Felix Mendelssohn's Hawaiian Serenaders


Felix Mendelssohn's Hawaiian Serenaders was a popular Hawaiian music band started by Felix Mendelssohn. It is best known for making Hawaiian music popular in England and throughout Europe during the late 1930s and throughout the 1940s.

History

Mendelssohn was born in Brondesbury Park, London. He claimed ancestry with the classical composer Felix Mendelssohn, but genealogy does not support this claim, though both Mendelssohns were of Jewish ancestry.
He worked for a while in his father's office in the London Stock Exchange before joining the Navy at the age of seventeen. On leaving the Navy he became an actor and managed various clubs in London and soon became the promotional manager for several band leaders including Mantovani, Sydney Lipton, Joe Loss, Lew Stone, and Carroll Gibbons. Despite a stammer and, by his own admission, "limited musical ability", he put together his own dance orchestra that played on Radio Luxembourg and BBC. It was in these performances that he would have them occasionally play a Hawaiian song, inspired by a visit to the South Sea Islands.

ACTION ITEM A >>
Name every band leader the Hawaiian Serenaders article says Mendelssohn served as promotional manager for.
ACTION ITEM B >>
Answer these from the Hawaiian Serenaders article:
(i) Where was Mendelssohn born?
(ii) How old was he when he joined the Navy?
(iii) On which stations did his dance orchestra play?
ACTION ITEM C >>
Carry on the Hawaiian Serenaders article from its last sentence.
None of the entries is needed for this work.

PROVIDED DATA >>
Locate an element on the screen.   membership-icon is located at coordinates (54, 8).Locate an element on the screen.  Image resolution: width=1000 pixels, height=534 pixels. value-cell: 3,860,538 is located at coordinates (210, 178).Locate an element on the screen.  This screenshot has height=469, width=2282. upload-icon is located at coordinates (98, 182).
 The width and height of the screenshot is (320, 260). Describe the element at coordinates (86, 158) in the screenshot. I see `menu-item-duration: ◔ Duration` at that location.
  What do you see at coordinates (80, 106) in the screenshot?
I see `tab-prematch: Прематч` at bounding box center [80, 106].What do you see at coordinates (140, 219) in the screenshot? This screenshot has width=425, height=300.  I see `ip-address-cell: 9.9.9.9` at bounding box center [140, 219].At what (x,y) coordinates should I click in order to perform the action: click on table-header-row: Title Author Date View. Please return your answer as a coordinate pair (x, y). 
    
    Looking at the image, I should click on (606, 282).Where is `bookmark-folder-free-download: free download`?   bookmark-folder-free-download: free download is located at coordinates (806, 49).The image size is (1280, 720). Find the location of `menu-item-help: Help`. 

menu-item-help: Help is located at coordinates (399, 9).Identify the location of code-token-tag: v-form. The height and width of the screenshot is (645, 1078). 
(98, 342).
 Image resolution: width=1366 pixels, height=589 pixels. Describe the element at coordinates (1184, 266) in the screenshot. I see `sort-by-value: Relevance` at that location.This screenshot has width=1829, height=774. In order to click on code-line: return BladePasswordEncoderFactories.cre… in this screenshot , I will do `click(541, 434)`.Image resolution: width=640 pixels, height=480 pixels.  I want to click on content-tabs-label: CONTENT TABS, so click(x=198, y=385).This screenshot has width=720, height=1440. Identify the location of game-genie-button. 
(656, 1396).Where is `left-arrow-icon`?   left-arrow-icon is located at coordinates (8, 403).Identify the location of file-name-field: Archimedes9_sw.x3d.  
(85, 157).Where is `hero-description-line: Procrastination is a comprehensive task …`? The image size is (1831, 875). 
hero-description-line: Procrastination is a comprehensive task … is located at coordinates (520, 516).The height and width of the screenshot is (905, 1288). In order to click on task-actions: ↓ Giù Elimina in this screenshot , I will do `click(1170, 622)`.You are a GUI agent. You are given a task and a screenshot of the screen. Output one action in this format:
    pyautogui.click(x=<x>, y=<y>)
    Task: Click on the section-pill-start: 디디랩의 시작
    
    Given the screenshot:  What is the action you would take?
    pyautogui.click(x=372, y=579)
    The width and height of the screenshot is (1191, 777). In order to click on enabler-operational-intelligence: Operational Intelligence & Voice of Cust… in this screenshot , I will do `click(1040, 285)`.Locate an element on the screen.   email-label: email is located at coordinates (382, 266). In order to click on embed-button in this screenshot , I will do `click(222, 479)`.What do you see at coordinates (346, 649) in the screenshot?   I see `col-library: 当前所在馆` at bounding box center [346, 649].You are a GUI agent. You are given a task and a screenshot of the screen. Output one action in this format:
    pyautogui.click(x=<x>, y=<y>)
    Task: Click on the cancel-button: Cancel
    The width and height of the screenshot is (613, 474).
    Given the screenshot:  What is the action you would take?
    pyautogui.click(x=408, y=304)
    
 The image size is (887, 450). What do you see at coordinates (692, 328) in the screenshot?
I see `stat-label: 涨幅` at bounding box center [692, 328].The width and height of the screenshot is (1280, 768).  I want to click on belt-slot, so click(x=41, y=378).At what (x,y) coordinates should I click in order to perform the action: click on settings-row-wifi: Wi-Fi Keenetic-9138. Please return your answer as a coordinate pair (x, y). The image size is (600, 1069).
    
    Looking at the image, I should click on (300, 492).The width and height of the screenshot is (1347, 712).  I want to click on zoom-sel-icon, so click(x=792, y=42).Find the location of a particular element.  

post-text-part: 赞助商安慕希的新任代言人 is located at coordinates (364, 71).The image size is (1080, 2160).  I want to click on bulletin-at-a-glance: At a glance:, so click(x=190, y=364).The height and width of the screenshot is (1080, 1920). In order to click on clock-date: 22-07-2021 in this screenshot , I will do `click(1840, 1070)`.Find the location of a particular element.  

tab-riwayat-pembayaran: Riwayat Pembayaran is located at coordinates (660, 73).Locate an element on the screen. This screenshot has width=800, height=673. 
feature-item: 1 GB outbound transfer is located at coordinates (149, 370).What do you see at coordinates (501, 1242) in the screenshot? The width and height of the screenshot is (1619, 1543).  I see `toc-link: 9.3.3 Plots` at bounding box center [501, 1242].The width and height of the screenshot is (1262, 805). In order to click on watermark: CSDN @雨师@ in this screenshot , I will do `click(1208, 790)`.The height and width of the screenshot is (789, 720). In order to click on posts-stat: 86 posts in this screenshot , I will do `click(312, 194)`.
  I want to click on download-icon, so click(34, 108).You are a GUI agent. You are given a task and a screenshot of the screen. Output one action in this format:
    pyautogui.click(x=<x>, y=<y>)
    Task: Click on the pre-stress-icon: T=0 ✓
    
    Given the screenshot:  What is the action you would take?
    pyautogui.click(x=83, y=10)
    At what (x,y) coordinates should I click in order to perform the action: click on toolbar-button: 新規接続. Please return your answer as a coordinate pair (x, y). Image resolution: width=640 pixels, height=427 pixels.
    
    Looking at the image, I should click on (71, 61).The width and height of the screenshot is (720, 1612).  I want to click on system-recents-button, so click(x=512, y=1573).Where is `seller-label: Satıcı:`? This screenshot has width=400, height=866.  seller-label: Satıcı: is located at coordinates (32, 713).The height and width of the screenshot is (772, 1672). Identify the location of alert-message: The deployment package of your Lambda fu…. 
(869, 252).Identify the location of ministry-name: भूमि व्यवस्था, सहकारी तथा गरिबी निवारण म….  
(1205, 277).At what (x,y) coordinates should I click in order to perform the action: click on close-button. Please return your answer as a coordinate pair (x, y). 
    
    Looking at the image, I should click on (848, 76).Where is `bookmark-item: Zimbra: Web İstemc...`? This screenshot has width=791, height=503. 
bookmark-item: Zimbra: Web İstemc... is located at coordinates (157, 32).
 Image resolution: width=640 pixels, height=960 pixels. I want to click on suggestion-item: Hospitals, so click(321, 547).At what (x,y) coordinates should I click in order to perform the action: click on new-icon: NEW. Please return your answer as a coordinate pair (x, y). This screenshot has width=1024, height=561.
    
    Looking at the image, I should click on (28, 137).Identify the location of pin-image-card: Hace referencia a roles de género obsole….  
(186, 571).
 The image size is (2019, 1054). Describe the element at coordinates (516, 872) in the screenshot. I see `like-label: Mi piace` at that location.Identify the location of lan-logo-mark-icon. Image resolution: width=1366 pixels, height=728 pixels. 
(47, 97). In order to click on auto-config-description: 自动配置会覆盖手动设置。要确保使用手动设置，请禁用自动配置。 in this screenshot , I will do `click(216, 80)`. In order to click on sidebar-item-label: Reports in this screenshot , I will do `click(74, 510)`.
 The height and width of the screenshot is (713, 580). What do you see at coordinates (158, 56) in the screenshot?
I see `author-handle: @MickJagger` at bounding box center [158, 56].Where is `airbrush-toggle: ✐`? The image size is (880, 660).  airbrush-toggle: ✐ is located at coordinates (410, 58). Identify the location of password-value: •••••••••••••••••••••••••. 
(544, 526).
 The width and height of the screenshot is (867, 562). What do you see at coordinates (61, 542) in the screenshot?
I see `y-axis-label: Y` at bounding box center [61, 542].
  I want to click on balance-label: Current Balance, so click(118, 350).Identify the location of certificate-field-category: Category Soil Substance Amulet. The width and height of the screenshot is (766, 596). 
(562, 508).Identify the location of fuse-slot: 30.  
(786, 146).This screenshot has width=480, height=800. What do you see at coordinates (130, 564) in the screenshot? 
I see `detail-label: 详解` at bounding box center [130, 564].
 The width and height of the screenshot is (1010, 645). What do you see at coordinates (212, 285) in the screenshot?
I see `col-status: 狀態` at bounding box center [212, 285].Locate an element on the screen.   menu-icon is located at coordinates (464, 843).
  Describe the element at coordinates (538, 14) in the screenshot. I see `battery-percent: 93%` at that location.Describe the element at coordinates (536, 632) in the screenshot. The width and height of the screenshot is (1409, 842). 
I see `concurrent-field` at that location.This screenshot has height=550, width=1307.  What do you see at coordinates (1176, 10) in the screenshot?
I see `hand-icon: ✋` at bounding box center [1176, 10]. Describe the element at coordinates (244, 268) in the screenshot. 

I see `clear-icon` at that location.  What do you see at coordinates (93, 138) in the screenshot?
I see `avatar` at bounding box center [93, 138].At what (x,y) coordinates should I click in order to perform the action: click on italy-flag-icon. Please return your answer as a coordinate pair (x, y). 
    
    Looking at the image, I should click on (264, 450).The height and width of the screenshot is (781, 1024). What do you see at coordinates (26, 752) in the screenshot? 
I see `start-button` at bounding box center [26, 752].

ANSWER SECTION A >>
Mantovani, Sydney Lipton, Joe Loss, Lew Stone, Carroll Gibbons

ANSWER SECTION B >>
(i) Brondesbury Park, London
(ii) Seventeen
(iii) Radio Luxembourg and the BBC

ANSWER SECTION C >>
Realizing a long-standing ambition to form a Hawaiian band, in 1938 Mendelssohn took over a band led by Canadian steel guitarist, Roland Peachy and renamed it "Felix Mendelssohn's Hawaiian Serenaders". While dressed in a white suit and always wearing a Polynesian garland of flowers around his neck, he merely stood by while the talent performed. In 1942 the Serenaders appeared in a variety show called the Yankee Clipper including a troupe of Hula Dancers from around the world which he called his "South Sea Lovelies" and for which he would make up a story about each dancer and would involve audience members in the show as well. At its peak, the troupe numbered about fifty people.
During World War II, Mendelssohn spent some time in the Life Guards, but still managed to regularly broadcast with his Serenaders on "Songs of the Islands", and later on "Hawaii Calling" featuring singer Rita Williams. After the war, the Serenaders appeared on radio shows like "Workers Playtime", "Variety Bandbox", and "Music for the Housewife", as well as many Variety tours. The group also appeared in two films: 1946 "Demobbed" starring comic Nat Jackley and the "Sweethearts in Song" Anne Ziegler and Webster Booth, and 1951 "Penny Points To Paradise" starring Harry Secombe, Peter Sellers and Spike Milligan.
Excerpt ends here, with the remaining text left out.